As Caleb scoots around the kitchen, methodically removing all of the tupperware from the cupboard that I methodically matched up and neatly stacked, I follow directly behind. He makes messes and I trail in his wake, cleaning them up the moment he makes them. His waves crash, and I push back, swimming to shore, refusing to wade in the waters, refusing to ride through the waves. As I refuse, as I nearly almost do, a well known line pops into the forefront of my mind: “let them be little.”
The way my mind works, full of anxiety, full of a sometimes frantic need to compartmentalize and organize, often makes it difficult for me to let Caleb be little. It often makes it hard for me to just let Caleb… be.

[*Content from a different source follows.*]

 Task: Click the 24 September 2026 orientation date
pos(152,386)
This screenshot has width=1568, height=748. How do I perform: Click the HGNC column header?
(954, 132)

I stuff toys away in his toy box after he goes to sleep. I turn the TV way down when his cartoons are on so I can concentrate on whatever else I deem needs concentrating on at that moment. I hastily put puzzle pieces on the puzzles they belong to, and sort his books by size after they’ve sat in “already read” stacks on the floor.
Then that darn song pops into my head again. That need for me to just let him be little!
I need to let him make messes.
I need to let him make mistakes.
I need to let him smear black Oreo crumbs on his face and in his hair, and I just need to laugh.
I need to let him march to his own drum in music class as he scoots around the room, swaying and laughing while most everyone else follows along with Miss Mary.
I need to let him run and sometimes fall, and only pick him back up when he can’t do it himself.
I need to let him learn lessons, and some even the hard way because someday I won’t be there to show him the easy way.
I need to just let him while I learn to let go.
Let go of the little things. The little messes that can be cleaned up later. The Oreo smears that can be washed when he’s done and not a minute sooner. I need to play bongo drums on tupperware containers instead of hastily shoving them back in the cupboard where I thought that they belonged. I need to ride the waves and swim along instead of being scared that I’ll go under, drowning in the chaos that is Caleb and his crazy toddler mind.
Yes, Caleb has lessons to learn, but I’m starting to realize: I have lessons to learn, too.